# Problems with FreeBSD



## Emin (Jun 9, 2015)

Hi people, I am new fFreeBSD user and have some problems with it on the start. I download latest BSD and after installing it on my Oracle VB I have problem with user password. And when I want to use edit /etc/motd - happen this I put below on the picture. I know this is noob question but it will help me a lot.


----------



## roddierod (Jun 9, 2015)

You need to log in as* root*.


----------



## jdakhayman (Jun 9, 2015)

Typically a better way to do this is to add your user to the "wheel" group. Log in as root and using this command: `pw groupmod wheel "yourusername"`. When you replace your username, exclude the quotation marks. Once the regular user has been added, log out and, then, log back in to your normal user account.  Then use the command `su` to then elevate yourself to root. This will make you "essentially" root and then when your done doing administrative tasks type `exit` or `ctrl+D`to return to your unprivileged shell. This is  especially useful if you work over a ssh connection, where enabling root login, can be a security risk. Also, do not be in the habit of always working as root. Only use it as necessary.


----------



## Emin (Jun 11, 2015)

roddierod said:


> You need to log in as* root*.


How to do it when I start the bsd FreeBSD and on login spot I write root and in the installation I set a password and when I login it send me to this mode, and I can't do anything


----------



## jdakhayman (Jun 11, 2015)

In the pictures that you posted it appears that you have successfully logged in as root. Now either edit the /etc/motd file while you are root.
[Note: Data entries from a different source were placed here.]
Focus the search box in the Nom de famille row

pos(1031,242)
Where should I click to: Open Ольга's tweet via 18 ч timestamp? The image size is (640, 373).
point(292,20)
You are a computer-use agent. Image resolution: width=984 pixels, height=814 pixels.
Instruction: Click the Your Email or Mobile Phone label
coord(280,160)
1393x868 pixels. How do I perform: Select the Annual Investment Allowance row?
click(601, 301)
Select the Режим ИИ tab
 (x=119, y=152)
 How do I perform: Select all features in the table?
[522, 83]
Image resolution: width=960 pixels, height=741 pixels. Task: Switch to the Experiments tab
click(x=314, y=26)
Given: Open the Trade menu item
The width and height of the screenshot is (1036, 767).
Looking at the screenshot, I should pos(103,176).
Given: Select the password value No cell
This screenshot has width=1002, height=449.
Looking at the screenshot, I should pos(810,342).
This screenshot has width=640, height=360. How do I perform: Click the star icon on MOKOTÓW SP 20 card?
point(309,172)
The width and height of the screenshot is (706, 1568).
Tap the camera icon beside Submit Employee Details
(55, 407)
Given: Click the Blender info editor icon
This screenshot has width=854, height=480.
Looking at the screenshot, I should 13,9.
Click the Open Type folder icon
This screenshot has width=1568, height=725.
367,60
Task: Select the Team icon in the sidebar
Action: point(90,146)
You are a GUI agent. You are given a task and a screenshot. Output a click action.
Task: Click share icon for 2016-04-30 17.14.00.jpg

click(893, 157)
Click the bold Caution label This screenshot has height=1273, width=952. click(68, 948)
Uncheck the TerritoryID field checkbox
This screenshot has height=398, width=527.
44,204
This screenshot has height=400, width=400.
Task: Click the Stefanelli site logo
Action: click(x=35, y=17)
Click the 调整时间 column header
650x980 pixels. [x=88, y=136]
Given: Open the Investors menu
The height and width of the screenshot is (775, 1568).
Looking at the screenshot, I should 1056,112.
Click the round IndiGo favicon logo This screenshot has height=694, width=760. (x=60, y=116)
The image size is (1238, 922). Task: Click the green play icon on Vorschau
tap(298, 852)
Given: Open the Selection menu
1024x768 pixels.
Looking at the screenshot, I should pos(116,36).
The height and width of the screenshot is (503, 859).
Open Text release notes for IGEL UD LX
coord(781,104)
Please reference my above post about adding your regular user to the wheel group.


----------



## Emin (Jun 11, 2015)

When I "edit" it and press save changes it tell me "permission denied" and unable to create /etc/motd file.


----------



## junovitch@ (Jun 15, 2015)

"Amnesiac" is the live CD's hostname.  That means read only /etc.  If you need to modify the /etc/motd then install FreeBSD and boot from the hard drive.

Installing FreeBSD:
https://www.freebsd.org/doc/en_US.ISO8859-1/books/handbook/bsdinstall.html


----------



## wblock@ (Jun 18, 2015)

Remember to remove the CD after installation, or the system might just boot from it again.


----------



## sk8harddiefast (Jul 6, 2015)

When you make the installation , system ask root password for root user. After that, ask you if you want to create another user. You say yes and you create the simple user. On group options, you say that you want to be wheel member. (You will write just *wheel*) All the others leave them defaults.
Finishing the installation, you reboot and boot from the hdd your new FreeBSD. You login as root. You exec. (Assuming that you already made your network workable during install)
`sudo portsnap fetch extract
cd /usr/ports/security/sudo
make config
make install clean.
cd /usr/local/etc
ee sudoers`
You put your user to sudoers. Logout and login as user. Now you can continue setup xserver, de, and configure your system. But always using sudo. This is the only right way to install a system.
Motd config file is on /etc
You will open it using
`sudo ee /etc/motd`.
Finishing press Esc and save the changes


----------